Auswertung – Wie geht’s weiter?

Die große Stärke des Anti-Boehringer-Widerstandes war/ist es, z.B. verglichen mit dem Hüttendorf in Kelsterbach, dass er von einer lokalen, gut funktionierenden Szene getragen wurde, sowie dass die lokale autonome Szene sich größtenteils mit dem Widerstand solidarisierte, und ihn teilweise praktisch unterstützten. Außerdem gab es aus der antispeziesistischen Szene Soliaktionen- und Demonstartionen in anderen Städten (Berlin, Hamburg, Rostock, Biberach).
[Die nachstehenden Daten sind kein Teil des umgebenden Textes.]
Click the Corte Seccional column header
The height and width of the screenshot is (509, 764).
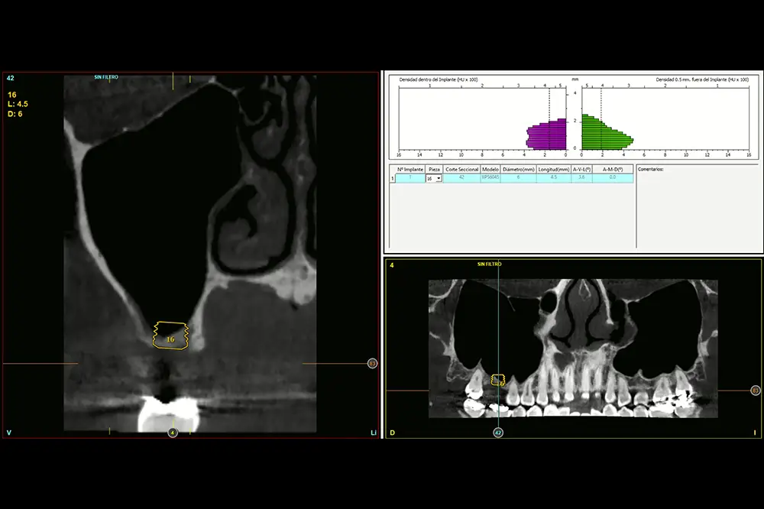(x=462, y=169)
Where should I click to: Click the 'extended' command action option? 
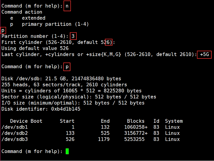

In Ingelheim (wo sich der Hauptsitz Boehringers befindet) wurde (laut Allgemeiner Zeitung, Mainz) von Unbekannten eine Fake-Mitteilung von Boehringer verteilt, auf der der Konzern mitteilte, dass Labor nun in Ingelheim bauen zu wollen.

Antispeziesistische Inhalte konnten über die Aktivitäten teilweise verbreitet werden. Die bürgerliche Presse, schrieb wenig bis gar nichts zu den dahinterstehenden Theorien. Trotz mehrmaliger Richtigstellung, bezeichnete sie die AktivistInnen durchgehend als „Tierschützer“.

Ein Begriff, den die meisten der AktivistInnen ablehnen, weil TierschützerInnen Tiere schützen wollen, vor Misshandlungen oder besonders grausamen Haltungs- oder Schlachtmethoden, aber nicht das Herrschaftsverhältniss angreifen, dass Tiere zu benutzende Objekte für eine menschliche Gesellschaft sind. Dieses Herrschaftsverhältniss anzugreifen ist das Ziel von AntispeziesistInnen und auch der meisten in Hannover beteiligten AktivistInnen.

So mussten die AktivistInnen zurückgreifen auf eigene Inhaltsvermittlung, zum Beispiel über mehrere zehn tausend verteilte Flyer. Eine Zeitung die in alle Briefkästen Hannovers geworfen werden soll, ist in Planung.

Die Aktionen fanden zwar große Sympathie innerhalb der Hannoveranischen Bevölkerung (auch nach den Brandanschlägen noch), aber der Zustrom zu den Aktivitäten war eher gering, genauso wie die Antispeziesistische Szene keinen besonders großen Zulauf durch die Aktivitäten bekommen hat. Auch in Hannover gelang es nicht, eine Bewegung aufzubauen, die eine relevante Stärke, über den spontanen Moment hinaus hätte. Die Ursachen dafür liegen aber anders als in Kelsterbach. Denn dort gab es eine breite Grundstimmung in den umliegenden Gemeinden gegen den Flughafen, die einfach nicht genutzt wurde, da innerhalb des Hüttendorfes, sowie in den Bürgerinitiativen und bei sonstigen AusbaugegnerInnen sowieso, eine starke Lethargie und Ideenlosigkeit herrschte. Eine Gruppe, oder Szene, die mit ständigen kreativen und direkten Aktionen die Öffentlichkeit in Atem hält, hätte es dort ev. schaffen können, eine breite Bewegung aufzubauen mit genügend gesellschaftlicher Relevanz, um das Projekt zum Kippen zu bekommen.

Ideen und kreative Aktionen waren in Hannover nicht Mangelware. Eine kleine Szene schaffte es dieses Thema zum lokalen Thema Nummer 1 zu machen über den gesamten Sommer (der Autor hat übrigens keinen blassen Schimmer von wem und aus welcher Szene die nächtlichen Anschläge und Verschönerungen kamen, und wenn er einen hätte würde er tun, als hätte er keinen). Gründe warum dennoch keine größere Szene entstand, spektrenübergreifend und mit Fuß im bürgerlichen Lager, sind eher im Spezifischen Thema Antispeziesismus zu suchen: Außer im Stadtteil Kirchrode fehlt die persönliche Betroffenheit,es entsteht kein Nachteil für Bürgis. Generell fehlt ein Verständniss für Antispeziesismus, sowohl in der bürgerlichen Gesellschaft, genauso wie in der linksradikalen Szene.

Wo mensch mit Tierschutz ein breites Bündnis auf die Beine stellen könnte, vom „Hippie-Tierliebhaber“ bis zur „Bildleserin“ liegt der Gedanke, auch Tiere könnten Individuen sein, die in Selbstbestimmung leben sollten, anstatt von Menschen für alle möglichen Bedürfnisse, von Zuneigung bis Machtgefühle und Fleischkonsum, unterdrückt zu werden, anscheinend noch zu fern. So muss es beim Thema Antispeziesismus vielleicht erst einmal darum gehen, allgegenwärtige Diskurse anzgreifen.